The following principal accounting policies have been applied:
Turnover comprises gate receipts, television and sponsorship revenue, prize money, donations, grants, merchandise, programme, academy and rental income exclusive of value added tax. Gate receipts and programme sales are recognised when the match is played; television and sponsorship revenue are recognised over the contract or sponsorship period; rental income is recognised over the rental period and all other income is recognised as it becomes receivable in line with the services provided.
Intangible assets are initially recognised at cost.
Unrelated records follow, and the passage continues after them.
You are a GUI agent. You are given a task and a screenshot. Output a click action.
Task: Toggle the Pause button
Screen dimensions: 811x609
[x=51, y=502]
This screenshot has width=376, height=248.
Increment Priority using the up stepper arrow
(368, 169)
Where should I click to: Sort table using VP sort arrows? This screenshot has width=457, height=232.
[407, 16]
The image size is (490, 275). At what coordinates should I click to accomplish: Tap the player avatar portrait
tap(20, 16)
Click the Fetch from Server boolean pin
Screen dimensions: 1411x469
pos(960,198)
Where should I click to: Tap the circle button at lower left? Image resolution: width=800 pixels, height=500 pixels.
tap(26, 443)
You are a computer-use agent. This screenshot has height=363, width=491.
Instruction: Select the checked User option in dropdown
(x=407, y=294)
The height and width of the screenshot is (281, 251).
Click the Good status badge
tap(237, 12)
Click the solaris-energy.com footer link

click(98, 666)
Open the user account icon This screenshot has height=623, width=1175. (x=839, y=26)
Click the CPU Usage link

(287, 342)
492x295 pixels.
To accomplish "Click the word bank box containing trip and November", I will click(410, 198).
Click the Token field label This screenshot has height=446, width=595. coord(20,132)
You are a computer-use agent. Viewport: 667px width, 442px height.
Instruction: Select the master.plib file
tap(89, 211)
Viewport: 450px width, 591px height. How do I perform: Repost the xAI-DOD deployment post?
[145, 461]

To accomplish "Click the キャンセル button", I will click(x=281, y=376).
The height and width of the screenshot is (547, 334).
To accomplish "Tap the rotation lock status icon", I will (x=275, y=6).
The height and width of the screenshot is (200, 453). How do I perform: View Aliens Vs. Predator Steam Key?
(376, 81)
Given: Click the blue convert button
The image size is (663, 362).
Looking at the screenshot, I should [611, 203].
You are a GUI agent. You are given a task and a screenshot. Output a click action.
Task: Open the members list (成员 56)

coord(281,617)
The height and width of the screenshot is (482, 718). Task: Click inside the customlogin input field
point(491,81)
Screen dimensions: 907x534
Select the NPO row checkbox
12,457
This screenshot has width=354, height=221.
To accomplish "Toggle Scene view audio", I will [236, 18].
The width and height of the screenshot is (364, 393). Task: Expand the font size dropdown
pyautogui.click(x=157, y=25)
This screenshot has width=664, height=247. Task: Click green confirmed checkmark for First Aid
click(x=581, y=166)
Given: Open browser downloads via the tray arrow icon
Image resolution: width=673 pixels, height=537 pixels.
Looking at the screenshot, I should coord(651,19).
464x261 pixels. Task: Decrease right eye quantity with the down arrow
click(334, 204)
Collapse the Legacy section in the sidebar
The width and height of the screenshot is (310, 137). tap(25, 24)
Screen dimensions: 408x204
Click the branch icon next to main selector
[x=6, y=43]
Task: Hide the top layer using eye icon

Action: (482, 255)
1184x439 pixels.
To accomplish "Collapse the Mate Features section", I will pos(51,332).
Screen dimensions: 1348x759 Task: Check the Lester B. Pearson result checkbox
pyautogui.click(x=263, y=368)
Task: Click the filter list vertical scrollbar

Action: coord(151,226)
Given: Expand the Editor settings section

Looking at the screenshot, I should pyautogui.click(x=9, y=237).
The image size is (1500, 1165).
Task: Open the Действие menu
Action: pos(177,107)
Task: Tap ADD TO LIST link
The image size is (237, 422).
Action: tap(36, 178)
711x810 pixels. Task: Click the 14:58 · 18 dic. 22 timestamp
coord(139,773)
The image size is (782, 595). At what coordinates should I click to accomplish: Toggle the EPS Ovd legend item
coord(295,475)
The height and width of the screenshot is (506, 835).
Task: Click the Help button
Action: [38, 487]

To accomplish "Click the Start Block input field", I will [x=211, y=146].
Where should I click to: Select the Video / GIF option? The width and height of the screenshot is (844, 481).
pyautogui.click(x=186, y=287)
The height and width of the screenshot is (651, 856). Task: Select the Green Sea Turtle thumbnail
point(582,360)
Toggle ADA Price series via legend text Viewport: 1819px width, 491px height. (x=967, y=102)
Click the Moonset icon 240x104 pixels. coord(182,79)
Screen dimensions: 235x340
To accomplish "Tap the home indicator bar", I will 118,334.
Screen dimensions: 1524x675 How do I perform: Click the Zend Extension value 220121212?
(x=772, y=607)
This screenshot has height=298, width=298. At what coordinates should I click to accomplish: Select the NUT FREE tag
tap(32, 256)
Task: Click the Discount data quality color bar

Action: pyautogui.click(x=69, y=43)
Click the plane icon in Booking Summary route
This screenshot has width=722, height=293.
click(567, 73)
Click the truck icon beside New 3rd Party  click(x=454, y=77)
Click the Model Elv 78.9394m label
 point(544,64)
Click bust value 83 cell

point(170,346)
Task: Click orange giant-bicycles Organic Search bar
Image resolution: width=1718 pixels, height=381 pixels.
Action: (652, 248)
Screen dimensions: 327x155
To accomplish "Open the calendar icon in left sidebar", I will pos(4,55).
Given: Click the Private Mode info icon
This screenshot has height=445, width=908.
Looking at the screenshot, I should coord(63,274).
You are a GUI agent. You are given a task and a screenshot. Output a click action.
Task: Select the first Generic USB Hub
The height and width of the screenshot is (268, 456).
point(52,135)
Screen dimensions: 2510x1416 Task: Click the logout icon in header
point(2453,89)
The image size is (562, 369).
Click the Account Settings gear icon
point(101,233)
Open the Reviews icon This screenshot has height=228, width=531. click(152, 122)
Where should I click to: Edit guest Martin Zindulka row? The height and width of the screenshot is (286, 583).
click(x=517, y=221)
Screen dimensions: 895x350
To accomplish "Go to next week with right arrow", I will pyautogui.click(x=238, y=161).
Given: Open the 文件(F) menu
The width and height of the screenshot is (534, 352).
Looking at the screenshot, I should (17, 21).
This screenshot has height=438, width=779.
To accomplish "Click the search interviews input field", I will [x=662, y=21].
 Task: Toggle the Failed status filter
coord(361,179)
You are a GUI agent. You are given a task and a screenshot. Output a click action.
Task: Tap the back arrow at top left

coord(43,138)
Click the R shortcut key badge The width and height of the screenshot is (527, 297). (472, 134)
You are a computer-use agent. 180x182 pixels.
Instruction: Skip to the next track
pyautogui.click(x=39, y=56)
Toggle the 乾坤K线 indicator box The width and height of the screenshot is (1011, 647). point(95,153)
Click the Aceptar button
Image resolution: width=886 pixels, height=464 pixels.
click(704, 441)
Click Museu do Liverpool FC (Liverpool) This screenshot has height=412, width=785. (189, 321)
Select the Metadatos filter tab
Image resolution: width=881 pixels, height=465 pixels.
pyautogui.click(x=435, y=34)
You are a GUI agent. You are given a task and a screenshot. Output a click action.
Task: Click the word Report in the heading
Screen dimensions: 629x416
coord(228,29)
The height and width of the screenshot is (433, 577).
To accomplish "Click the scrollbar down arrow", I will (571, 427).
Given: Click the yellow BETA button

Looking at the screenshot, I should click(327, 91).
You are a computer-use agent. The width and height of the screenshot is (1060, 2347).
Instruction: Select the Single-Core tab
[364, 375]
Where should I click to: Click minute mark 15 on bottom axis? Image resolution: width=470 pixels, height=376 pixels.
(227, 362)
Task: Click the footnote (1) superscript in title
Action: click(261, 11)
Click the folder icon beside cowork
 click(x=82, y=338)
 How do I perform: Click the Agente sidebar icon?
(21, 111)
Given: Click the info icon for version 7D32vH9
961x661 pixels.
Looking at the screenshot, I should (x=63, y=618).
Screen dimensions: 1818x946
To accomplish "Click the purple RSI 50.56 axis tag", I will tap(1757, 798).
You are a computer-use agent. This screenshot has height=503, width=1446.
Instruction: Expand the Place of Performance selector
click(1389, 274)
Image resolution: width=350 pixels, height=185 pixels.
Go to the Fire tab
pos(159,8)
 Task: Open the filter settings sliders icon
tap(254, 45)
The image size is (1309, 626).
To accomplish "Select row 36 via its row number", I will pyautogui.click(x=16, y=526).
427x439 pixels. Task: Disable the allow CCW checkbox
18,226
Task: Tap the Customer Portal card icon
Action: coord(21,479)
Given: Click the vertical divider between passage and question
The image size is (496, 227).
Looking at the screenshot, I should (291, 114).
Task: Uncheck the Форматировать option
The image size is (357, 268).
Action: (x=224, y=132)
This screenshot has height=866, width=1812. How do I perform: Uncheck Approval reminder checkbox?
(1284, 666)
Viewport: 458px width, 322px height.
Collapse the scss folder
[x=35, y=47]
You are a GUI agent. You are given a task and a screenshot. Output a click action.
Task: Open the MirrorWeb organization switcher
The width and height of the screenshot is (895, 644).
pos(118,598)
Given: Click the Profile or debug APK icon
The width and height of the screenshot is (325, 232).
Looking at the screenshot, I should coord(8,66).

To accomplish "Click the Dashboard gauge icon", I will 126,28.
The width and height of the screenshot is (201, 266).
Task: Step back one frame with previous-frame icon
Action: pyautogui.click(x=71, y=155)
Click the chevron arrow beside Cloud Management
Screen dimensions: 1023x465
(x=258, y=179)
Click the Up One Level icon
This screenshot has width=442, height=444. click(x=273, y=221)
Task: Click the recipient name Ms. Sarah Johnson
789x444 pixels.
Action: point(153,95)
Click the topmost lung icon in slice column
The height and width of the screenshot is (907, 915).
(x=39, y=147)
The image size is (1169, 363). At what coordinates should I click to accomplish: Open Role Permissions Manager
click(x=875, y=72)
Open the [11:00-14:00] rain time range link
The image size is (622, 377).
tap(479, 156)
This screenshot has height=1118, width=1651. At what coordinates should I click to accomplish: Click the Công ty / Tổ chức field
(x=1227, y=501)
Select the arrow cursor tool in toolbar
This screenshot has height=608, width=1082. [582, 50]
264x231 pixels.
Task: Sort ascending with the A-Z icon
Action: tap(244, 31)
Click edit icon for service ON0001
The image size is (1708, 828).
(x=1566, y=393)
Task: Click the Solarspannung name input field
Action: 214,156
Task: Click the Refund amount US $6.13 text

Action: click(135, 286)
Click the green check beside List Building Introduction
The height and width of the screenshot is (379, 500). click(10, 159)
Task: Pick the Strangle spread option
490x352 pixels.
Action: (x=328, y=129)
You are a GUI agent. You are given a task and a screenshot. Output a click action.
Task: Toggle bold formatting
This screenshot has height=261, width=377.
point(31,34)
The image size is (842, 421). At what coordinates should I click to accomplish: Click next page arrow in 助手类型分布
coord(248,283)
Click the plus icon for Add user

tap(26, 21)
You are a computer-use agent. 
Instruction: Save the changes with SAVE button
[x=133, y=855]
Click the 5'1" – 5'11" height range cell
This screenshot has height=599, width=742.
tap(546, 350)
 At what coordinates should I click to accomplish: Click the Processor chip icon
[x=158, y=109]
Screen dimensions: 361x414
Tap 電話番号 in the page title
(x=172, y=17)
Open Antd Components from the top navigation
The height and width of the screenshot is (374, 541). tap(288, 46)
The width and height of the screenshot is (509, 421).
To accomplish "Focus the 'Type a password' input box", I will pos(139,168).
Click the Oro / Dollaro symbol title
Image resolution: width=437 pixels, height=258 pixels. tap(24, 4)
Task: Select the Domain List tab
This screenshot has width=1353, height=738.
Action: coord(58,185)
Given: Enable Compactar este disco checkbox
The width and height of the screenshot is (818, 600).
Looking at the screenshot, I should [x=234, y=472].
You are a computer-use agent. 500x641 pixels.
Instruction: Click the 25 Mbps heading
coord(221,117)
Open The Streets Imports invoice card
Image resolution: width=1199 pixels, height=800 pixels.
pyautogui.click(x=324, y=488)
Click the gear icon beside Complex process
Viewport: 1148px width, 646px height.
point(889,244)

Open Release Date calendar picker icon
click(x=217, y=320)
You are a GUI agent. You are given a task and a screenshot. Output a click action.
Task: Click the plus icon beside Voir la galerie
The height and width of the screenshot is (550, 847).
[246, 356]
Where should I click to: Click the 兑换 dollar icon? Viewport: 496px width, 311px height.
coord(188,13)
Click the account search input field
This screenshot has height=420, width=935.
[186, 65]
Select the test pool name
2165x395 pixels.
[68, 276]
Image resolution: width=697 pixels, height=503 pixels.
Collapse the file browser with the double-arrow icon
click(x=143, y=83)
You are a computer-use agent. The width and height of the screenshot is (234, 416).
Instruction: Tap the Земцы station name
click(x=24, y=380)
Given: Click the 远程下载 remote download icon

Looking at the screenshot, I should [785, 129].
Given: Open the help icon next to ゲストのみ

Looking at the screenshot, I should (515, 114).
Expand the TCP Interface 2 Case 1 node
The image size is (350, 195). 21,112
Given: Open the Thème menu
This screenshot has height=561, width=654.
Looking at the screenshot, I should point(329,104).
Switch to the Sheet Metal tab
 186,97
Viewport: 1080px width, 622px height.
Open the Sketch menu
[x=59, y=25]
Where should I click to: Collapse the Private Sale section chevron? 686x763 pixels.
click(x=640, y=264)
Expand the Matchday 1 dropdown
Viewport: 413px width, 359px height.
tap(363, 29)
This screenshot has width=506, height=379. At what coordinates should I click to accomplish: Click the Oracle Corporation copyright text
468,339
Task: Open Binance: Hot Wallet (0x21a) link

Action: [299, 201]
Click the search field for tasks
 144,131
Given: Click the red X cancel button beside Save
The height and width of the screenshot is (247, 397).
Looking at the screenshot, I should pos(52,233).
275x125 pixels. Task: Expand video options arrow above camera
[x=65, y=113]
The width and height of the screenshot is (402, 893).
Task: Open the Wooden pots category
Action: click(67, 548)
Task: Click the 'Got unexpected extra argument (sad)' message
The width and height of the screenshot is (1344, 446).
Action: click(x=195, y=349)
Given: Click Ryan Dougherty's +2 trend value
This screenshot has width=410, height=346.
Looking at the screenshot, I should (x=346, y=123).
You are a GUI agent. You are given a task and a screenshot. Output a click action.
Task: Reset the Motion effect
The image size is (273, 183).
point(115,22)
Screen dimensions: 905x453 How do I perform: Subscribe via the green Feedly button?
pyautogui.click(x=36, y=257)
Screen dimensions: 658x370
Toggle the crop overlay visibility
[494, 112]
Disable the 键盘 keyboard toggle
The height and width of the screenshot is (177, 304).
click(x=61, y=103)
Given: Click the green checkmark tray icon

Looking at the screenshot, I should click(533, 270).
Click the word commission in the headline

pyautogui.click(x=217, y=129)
After recognition, under the cost model, intangible assets are measured at cost less any accumulated amortisation and any accumulated impairment losses.
At each reporting date the company assesses whether there is any indication of impairment. If such indication exists, the recoverable amount of the asset is determined which is the higher of its fair value less costs to sell and its value in use. An impairment loss is recognised where the carrying amount exceeds the recoverable amount.
All intangible assets are considered to have a finite useful life. If a reliable estimate of the useful life cannot be made, the useful life shall not exceed ten years.
Amortisation is provided on the following bases:
Player registrations costs, including transfer fees and associated agent fees, are amortised on a straight line basis over the length of the players' contract.
Tangible fixed assets under the cost model are stated at historical cost less accumulated depreciation and any accumulated impairment losses. Historical cost includes expenditure that is directly attributable to bringing the asset to the location and condition necessary for it to be capable of operating in the manner intended by management.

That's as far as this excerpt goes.